SOURCE INFORMATION:
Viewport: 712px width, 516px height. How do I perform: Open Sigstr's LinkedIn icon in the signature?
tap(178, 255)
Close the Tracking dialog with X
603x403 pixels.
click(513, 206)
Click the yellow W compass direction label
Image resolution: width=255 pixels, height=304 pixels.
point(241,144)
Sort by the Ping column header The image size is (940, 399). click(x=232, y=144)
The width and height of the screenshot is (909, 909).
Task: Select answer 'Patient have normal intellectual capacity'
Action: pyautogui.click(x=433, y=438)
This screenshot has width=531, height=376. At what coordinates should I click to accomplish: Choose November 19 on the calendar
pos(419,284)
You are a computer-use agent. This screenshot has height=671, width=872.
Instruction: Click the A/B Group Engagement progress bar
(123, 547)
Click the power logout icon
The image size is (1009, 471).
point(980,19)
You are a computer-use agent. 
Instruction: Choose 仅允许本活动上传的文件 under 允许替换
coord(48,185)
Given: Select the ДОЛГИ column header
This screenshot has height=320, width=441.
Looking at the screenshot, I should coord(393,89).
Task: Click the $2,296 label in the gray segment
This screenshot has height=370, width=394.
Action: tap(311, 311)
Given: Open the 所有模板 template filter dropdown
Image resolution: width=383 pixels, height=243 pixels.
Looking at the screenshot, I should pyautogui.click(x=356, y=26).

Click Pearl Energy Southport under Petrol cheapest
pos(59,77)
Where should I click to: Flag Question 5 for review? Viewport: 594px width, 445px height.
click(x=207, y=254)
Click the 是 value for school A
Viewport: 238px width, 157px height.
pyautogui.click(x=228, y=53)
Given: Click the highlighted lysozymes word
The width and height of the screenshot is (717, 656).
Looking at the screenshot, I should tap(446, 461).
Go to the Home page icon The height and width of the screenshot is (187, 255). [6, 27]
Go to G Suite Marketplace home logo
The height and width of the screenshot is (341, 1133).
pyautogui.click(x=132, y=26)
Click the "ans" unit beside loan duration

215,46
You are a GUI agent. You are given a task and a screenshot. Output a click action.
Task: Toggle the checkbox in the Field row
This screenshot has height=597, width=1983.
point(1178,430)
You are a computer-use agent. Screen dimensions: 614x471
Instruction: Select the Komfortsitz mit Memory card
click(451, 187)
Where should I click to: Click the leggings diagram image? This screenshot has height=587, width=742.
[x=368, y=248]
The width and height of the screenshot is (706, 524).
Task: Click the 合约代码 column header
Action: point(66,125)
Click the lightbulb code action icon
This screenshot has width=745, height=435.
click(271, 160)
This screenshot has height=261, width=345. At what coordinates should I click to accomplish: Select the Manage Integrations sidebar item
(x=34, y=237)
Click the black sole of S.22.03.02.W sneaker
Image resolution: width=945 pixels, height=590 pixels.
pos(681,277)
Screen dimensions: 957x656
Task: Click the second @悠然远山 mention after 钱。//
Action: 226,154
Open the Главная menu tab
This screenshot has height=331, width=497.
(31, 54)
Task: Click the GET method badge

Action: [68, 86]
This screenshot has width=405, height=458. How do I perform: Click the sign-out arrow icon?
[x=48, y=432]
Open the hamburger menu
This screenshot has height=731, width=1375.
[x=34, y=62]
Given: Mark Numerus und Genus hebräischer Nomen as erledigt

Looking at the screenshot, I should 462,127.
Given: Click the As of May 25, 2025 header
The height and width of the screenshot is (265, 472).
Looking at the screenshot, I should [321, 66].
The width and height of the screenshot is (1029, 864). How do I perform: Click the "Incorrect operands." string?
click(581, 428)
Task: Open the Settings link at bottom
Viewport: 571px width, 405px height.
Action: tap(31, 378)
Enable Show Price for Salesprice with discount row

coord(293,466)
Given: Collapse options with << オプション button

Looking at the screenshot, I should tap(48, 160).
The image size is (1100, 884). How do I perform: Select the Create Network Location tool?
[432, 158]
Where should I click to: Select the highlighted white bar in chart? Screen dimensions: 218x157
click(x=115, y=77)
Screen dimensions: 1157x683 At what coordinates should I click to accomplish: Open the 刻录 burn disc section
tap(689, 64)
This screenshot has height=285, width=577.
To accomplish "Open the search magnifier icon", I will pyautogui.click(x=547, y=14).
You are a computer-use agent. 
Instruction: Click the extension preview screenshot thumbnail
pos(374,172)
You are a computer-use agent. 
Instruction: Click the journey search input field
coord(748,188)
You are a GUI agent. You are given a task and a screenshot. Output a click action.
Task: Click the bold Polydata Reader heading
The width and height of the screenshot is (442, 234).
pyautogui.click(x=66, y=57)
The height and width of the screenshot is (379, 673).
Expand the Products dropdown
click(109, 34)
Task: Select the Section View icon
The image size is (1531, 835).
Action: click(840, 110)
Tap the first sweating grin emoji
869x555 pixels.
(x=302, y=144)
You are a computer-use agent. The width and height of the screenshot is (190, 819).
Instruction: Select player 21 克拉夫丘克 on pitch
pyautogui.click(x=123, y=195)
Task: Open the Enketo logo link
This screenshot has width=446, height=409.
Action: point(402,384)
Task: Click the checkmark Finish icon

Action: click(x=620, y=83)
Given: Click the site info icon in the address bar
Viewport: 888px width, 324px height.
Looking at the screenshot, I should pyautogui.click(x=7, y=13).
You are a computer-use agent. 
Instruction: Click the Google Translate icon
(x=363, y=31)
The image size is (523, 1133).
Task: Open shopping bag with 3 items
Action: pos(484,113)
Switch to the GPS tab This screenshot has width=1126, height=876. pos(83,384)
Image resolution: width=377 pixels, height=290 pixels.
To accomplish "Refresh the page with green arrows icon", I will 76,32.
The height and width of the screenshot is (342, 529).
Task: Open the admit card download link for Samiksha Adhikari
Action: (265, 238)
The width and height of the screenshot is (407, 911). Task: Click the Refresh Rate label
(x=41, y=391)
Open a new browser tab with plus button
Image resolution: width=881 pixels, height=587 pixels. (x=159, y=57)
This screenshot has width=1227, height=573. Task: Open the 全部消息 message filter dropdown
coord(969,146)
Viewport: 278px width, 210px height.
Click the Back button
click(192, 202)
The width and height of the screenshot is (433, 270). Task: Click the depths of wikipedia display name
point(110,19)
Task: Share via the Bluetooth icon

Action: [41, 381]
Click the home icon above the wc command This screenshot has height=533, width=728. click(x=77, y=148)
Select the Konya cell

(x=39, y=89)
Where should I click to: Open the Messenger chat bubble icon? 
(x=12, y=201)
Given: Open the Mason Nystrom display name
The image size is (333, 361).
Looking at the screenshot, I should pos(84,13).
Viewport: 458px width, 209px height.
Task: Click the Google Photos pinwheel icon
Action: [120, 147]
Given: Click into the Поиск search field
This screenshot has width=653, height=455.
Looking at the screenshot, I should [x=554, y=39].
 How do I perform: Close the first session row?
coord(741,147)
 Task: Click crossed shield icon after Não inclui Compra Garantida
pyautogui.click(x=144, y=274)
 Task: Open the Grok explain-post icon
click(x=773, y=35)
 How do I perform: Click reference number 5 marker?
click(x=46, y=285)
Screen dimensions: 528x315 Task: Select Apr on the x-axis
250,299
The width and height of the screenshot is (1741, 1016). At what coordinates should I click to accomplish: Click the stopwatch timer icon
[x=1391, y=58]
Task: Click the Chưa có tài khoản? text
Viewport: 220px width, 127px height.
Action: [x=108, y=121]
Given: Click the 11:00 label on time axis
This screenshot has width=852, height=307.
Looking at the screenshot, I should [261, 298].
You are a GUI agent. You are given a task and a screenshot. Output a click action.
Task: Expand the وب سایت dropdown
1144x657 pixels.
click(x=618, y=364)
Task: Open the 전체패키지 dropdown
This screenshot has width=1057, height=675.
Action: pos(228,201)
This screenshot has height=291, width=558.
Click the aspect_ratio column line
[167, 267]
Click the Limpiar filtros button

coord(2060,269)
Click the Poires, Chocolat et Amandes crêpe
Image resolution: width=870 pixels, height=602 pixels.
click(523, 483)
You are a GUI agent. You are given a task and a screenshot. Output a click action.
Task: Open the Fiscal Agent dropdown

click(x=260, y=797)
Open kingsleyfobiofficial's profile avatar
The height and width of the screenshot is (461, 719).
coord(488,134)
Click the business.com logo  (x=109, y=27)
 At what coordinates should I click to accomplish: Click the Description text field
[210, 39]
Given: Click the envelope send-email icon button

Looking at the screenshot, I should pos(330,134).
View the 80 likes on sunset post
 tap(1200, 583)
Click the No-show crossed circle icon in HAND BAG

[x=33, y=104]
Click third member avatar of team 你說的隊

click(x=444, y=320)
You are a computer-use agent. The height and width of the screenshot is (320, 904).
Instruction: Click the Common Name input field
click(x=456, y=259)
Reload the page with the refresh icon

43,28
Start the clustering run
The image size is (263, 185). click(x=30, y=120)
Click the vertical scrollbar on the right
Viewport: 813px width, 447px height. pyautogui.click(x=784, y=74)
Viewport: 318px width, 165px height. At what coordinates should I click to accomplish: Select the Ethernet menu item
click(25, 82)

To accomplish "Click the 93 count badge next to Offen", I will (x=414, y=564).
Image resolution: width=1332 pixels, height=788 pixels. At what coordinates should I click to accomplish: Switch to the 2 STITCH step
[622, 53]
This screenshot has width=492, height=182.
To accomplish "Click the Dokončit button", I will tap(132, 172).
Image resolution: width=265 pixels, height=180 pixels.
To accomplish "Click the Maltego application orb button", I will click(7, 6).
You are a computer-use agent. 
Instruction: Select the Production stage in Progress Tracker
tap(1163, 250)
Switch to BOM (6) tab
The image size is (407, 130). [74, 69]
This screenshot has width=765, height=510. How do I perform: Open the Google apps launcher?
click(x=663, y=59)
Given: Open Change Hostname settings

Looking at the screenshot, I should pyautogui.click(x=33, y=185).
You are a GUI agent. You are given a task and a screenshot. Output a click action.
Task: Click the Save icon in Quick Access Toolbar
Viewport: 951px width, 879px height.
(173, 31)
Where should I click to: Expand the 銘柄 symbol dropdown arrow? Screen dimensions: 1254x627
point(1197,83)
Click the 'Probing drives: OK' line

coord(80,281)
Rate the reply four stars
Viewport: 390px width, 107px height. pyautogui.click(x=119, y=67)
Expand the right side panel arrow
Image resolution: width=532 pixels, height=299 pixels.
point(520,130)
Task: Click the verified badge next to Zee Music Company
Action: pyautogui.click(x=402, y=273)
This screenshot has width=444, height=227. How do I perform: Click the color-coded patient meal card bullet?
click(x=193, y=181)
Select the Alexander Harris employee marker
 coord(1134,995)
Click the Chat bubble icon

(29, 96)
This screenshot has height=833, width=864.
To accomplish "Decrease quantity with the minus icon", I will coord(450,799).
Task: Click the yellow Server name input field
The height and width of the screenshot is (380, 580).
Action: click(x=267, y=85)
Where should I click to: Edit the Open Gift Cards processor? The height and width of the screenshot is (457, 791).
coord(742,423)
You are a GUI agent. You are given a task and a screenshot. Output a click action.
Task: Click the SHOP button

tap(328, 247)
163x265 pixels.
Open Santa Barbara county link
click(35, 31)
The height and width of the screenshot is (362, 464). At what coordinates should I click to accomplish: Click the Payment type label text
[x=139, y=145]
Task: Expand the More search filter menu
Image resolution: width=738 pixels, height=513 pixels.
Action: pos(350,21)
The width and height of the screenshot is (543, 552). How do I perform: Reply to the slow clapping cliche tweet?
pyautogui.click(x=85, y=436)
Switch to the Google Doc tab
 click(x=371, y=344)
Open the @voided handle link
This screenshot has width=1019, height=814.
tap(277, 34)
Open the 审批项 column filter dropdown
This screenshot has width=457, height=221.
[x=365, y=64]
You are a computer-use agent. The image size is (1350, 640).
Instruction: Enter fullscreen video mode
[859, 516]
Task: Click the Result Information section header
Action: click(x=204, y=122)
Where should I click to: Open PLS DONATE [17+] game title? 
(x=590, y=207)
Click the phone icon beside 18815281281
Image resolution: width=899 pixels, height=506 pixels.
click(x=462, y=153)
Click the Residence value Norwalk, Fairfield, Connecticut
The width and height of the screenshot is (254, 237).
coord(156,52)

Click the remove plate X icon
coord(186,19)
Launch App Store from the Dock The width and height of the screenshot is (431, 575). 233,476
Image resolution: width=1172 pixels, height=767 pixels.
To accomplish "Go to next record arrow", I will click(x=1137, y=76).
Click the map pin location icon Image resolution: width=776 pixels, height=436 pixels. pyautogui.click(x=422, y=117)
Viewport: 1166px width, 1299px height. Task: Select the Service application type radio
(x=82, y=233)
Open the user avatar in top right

ACTIVITY:
Would you copy out exactly the lines above that start at the one containing "The image size is (1531, 835)." and end at the one containing "Task: Open the Enketo logo link", inclusive?

THE COMPLETED TASK:
The image size is (1531, 835).
Action: click(840, 110)
Tap the first sweating grin emoji
869x555 pixels.
(x=302, y=144)
You are a computer-use agent. The width and height of the screenshot is (190, 819).
Instruction: Select player 21 克拉夫丘克 on pitch
pyautogui.click(x=123, y=195)
Task: Open the Enketo logo link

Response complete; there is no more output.